Wet milling the α-aluminum oxide starting powder having an average particle size d ₅₀ of less than 1 μm yields an 80% α-aluminum oxide suspension having an average particle size d ₅₀ of 0.144 μm, 0.75 wt. The suspension was stabilized by adding% polymethacrylate (KV5182, Zschimmer & Schwarz). Next, latex binder (B-100, Dow Chemicals) was added to the stabilized suspension.

Thereafter, a 1.25% aqueous cellulose solution (Methocel K15M) (5 wt%) was added to the liquid suspension to increase the viscosity.
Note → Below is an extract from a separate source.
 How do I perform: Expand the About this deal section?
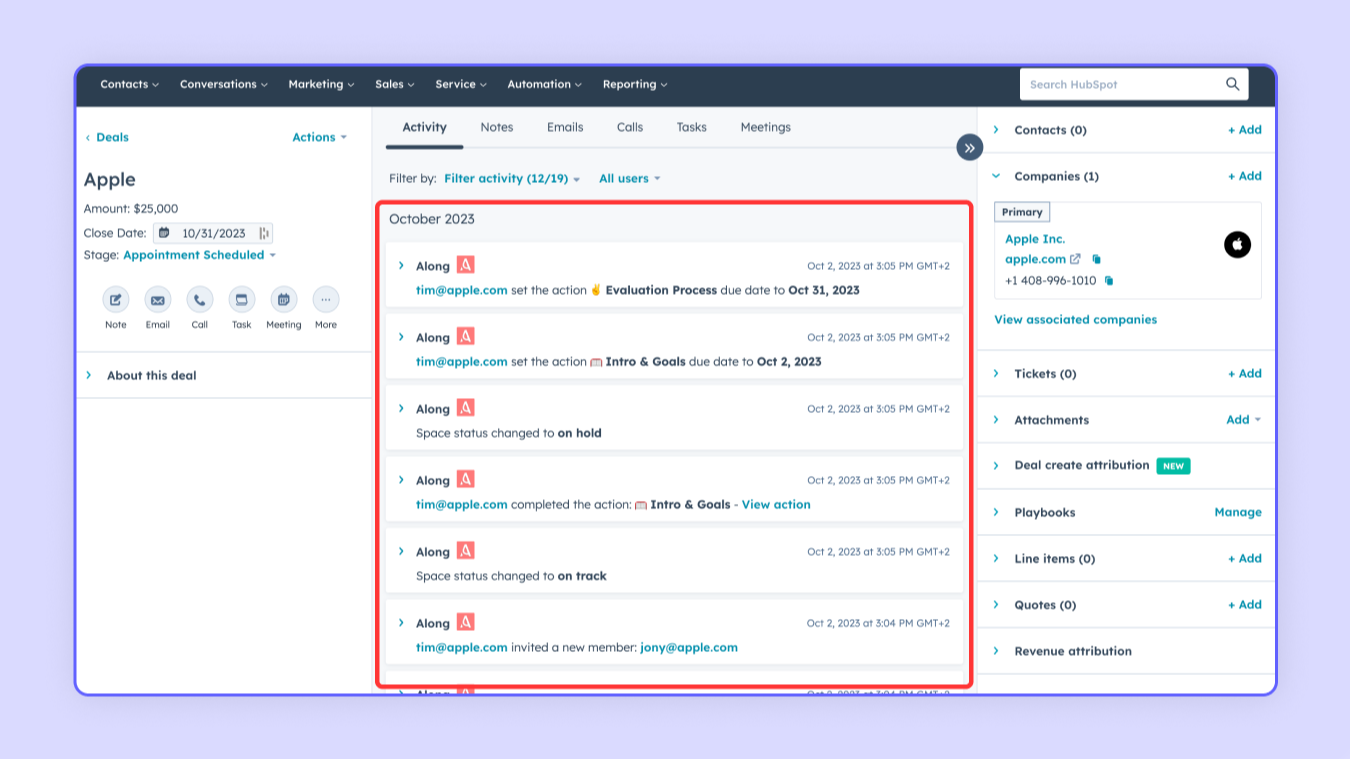[x=151, y=376]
At this stage, using the ceramic precursor having an aluminum oxide content of 72.6% by weight and a viscosity of about 1,300 mPa ^* s, casting films having different thicknesses of 200 μm to 500 μm, From here, a precursor of a ceramic polishing element having a flat geometric structure was stamped according to the structure of FIGS.

When the precursor was dried, only slight shrinkage was observed and no cracks were observed due to the high content of aluminum oxide. Using a heating rate of 1 ° C./min, the dried precursor is heated to 600 ° C. to remove the binder, followed by a heating rate of 5 ° C./min to a maximum temperature of 1600 ° C. Sintered. The holding time at 1600 ° C. was 30 minutes. The ceramic polishing element having a flat geometry thus obtained has a density of 3.94 g / cm ³ (theoretical 98.3% of density), a Vickers hardness H _{V of} 18.4 GPa, and It has a crystal size of less than 2 μm.
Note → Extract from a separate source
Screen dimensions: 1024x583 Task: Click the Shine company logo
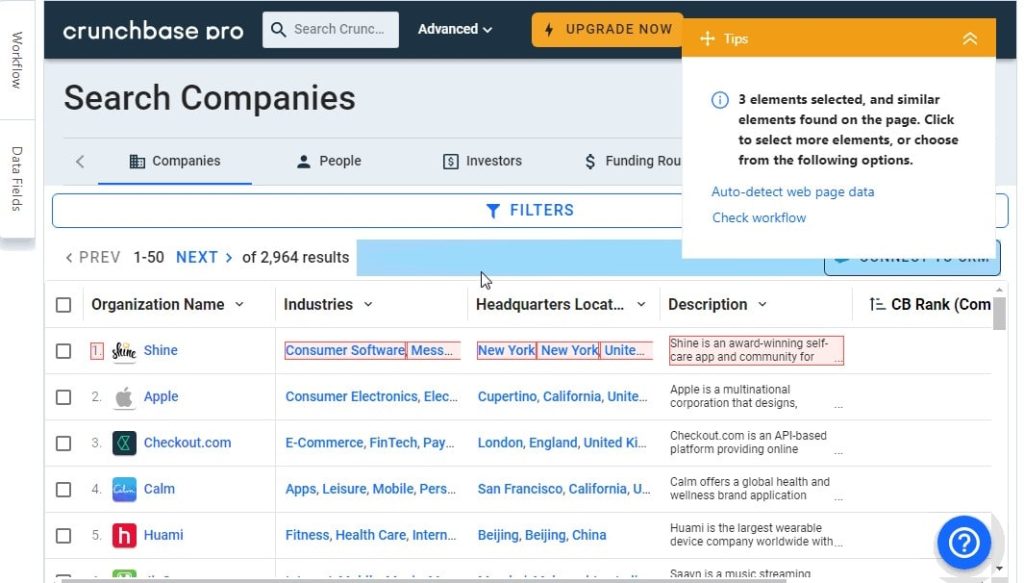(124, 351)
Cutting test To produce a resin-bonded cut-off wheel having a diameter of 125 mm, a ceramic polishing element having a flat geometry according to FIG. 1 having a thickness of 300 μm was used. The resin was further mixed using a corundum filler to ensure the stability of the wheel. For comparison, a wheel containing single crystal corundum (TSCTSK, Immersed Minerals) grit size F46 / F60 was used as a reference.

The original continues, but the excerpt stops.